The rule for deriving a multiplication is
[tex] (f(x)\cdot g(x))' = f'(x)g(x)+f(x)g'(x) [/tex]
Also, we can forget about the factor 4 for now, since we have
[tex] (4f(x)\cdot g(x))' = 4(f'(x)g(x)+f(x)g'(x)) [/tex]
So, we will just multiply everything by 4 at the end. Our functions are
[tex] f(x) = (x^7-9)^{12},\quad g(x) = (4x+8)^{11} [/tex]

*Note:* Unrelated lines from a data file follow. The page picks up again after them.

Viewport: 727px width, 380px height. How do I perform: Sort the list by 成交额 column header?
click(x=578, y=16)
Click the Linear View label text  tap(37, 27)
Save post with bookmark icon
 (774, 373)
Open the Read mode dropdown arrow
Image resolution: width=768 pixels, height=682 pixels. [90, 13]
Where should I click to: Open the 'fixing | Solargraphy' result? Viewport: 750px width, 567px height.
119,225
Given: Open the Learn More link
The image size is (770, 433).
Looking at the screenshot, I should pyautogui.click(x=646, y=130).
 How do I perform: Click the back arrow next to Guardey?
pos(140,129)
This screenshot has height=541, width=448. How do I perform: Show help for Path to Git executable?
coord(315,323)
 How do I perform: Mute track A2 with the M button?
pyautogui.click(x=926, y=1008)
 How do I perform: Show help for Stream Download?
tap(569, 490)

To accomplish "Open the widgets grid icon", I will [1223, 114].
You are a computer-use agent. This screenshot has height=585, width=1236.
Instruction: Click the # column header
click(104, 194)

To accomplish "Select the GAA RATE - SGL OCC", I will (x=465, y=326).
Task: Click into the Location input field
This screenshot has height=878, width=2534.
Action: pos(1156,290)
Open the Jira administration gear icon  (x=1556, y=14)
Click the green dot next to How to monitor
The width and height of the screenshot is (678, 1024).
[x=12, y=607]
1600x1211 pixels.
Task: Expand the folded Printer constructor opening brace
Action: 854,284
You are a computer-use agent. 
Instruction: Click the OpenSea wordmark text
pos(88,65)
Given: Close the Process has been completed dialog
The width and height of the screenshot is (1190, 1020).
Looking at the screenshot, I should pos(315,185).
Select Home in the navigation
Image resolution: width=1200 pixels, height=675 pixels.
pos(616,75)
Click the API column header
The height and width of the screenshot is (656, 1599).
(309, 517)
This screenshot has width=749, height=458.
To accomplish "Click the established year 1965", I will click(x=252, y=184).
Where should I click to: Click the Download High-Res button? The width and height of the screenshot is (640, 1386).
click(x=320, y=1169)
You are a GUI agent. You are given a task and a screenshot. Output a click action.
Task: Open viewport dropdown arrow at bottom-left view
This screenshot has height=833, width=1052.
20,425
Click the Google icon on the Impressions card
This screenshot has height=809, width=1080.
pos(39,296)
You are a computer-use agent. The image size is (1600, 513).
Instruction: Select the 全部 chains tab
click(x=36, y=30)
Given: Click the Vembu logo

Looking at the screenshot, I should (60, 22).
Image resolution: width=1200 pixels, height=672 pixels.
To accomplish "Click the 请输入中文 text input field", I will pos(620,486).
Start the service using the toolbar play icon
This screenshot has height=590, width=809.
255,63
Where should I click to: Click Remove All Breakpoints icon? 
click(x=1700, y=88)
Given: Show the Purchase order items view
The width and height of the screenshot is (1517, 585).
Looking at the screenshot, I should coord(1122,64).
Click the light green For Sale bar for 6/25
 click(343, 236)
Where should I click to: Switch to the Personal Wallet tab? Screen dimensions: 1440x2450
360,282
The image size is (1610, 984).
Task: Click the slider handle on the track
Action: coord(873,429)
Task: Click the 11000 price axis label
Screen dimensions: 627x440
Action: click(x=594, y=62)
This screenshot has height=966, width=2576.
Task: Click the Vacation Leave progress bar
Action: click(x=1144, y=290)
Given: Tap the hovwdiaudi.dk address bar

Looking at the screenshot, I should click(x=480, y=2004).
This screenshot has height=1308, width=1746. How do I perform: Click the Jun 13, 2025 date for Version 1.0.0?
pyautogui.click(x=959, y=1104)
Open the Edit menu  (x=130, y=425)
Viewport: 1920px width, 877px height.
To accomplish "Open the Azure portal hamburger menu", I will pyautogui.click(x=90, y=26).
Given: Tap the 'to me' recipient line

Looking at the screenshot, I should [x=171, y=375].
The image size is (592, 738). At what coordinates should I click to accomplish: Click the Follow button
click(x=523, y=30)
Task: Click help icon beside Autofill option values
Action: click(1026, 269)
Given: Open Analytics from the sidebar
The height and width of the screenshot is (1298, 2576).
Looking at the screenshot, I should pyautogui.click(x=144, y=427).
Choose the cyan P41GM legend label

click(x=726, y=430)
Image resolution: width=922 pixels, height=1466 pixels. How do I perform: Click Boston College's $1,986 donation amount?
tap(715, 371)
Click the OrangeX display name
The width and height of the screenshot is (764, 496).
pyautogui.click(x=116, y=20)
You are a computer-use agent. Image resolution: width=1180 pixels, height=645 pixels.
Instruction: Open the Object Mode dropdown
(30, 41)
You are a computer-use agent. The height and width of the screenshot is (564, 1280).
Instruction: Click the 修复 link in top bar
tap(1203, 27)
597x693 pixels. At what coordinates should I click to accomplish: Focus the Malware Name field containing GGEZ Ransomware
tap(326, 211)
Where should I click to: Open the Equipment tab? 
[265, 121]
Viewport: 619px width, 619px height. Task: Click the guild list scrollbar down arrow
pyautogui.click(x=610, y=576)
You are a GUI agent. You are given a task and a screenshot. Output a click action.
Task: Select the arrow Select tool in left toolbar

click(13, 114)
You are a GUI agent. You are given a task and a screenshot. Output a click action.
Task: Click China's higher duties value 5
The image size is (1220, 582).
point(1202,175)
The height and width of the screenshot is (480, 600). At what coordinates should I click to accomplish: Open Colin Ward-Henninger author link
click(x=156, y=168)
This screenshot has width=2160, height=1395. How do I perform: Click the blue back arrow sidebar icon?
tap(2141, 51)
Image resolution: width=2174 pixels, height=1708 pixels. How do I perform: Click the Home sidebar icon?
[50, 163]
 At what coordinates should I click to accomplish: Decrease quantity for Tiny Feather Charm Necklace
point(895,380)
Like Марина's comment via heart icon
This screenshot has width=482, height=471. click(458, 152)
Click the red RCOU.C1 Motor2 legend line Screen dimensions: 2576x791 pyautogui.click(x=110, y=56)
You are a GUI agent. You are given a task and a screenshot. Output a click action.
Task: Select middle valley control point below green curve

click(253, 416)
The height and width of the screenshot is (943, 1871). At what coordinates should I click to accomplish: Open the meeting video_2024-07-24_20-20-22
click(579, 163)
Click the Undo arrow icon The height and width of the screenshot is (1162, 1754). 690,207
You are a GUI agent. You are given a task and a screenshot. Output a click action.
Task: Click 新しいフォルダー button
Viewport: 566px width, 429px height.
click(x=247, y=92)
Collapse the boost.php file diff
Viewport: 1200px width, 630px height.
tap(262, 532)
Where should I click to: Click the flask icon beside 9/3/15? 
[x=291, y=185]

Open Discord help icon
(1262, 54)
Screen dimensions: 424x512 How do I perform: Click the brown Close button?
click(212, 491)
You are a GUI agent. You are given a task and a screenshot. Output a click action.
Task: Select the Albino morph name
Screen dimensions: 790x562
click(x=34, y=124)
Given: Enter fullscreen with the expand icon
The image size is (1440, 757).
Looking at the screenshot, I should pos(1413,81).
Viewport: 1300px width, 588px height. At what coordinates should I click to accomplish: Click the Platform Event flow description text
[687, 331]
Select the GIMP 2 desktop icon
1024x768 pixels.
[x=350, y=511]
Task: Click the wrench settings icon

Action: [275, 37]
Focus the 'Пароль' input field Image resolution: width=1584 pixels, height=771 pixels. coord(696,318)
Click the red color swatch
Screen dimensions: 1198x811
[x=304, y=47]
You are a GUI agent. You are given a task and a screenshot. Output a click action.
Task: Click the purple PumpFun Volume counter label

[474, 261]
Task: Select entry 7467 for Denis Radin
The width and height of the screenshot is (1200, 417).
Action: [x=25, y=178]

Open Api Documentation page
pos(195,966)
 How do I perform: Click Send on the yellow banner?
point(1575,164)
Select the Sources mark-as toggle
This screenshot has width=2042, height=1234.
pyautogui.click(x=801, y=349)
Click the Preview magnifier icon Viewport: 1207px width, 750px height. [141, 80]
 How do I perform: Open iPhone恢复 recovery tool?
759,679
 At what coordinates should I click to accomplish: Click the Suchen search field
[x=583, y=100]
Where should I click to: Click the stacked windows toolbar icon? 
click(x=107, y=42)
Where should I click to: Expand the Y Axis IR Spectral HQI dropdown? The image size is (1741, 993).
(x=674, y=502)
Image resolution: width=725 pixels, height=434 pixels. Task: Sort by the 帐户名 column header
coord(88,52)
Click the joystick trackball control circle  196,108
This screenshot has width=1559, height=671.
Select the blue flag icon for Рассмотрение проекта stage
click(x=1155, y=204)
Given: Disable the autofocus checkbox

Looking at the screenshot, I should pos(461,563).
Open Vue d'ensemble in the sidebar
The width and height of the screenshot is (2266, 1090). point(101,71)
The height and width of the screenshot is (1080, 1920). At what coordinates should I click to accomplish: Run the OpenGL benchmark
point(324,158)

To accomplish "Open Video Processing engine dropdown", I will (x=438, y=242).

For both derivatives we will use the rule
[tex] (f(x)^n)' = n\cdot f(x)^{n-1}\cdot f'(x) [/tex]
So, we have
[tex] f'(x) = 12\cdot(x^7-9)^{11}\cdot 7x^6,\quad g'(x) = 11\cdot(4x+8)^{10}\cdot 4 [/tex]
We can simplify those expression a little bit:
[tex] f'(x) = 84x^6(x^7-9)^{11},\quad g'(x) = 44(4x+8)^{10}[/tex]
The formula [tex] f'(x)g(x)+f(x)g'(x) [/tex] thus becomes
[tex] 84x^6(x^7-9)^{11}\cdot (4x+8)^{11} + (x^7-9)^{12} \cdot 44(4x+8)^{10} [/tex]
And so the final answer is
[tex]4(84x^6(x^7-9)^{11}\cdot (4x+8)^{11} + (x^7-9)^{12} \cdot 44(4x+8)^{10})[/tex]
If you simplify this expression by factoring common terms, you will see that the correct answer is the first one.